» **Taakdoel**: Verzamel uit het onderstaande materiaal elke regel die de tekenreeks "width" bevat. De zoekopdracht is hoofdlettergevoelig.

» **Het materiaal**:
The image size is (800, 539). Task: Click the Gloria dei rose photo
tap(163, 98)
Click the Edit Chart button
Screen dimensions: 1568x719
==
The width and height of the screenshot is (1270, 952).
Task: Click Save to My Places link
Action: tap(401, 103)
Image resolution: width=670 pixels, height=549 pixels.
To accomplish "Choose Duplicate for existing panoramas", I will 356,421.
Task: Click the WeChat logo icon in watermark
* * *
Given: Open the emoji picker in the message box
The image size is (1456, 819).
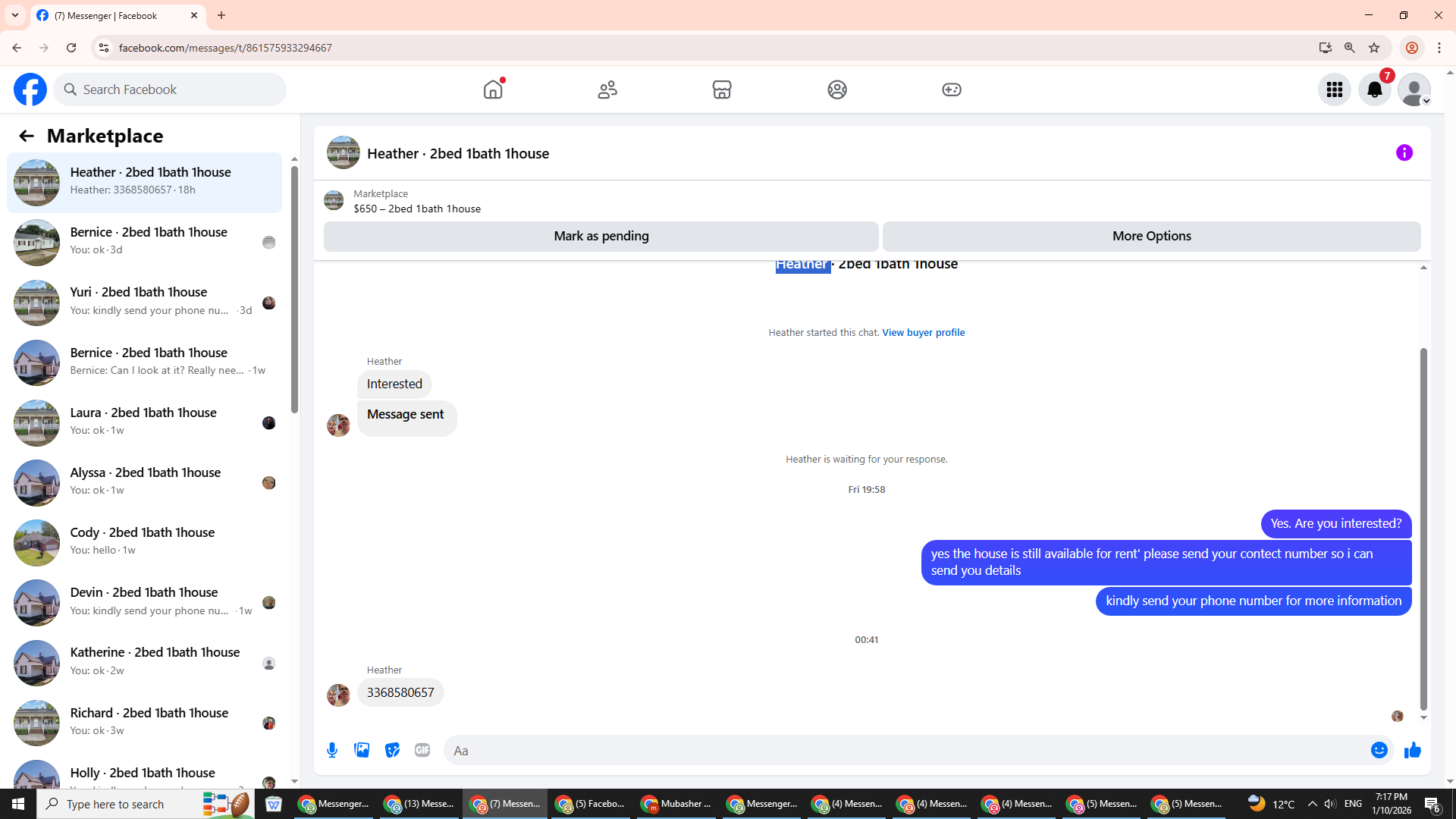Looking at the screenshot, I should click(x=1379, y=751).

» **Oplossing**:
The width and height of the screenshot is (1270, 952).
Image resolution: width=670 pixels, height=549 pixels.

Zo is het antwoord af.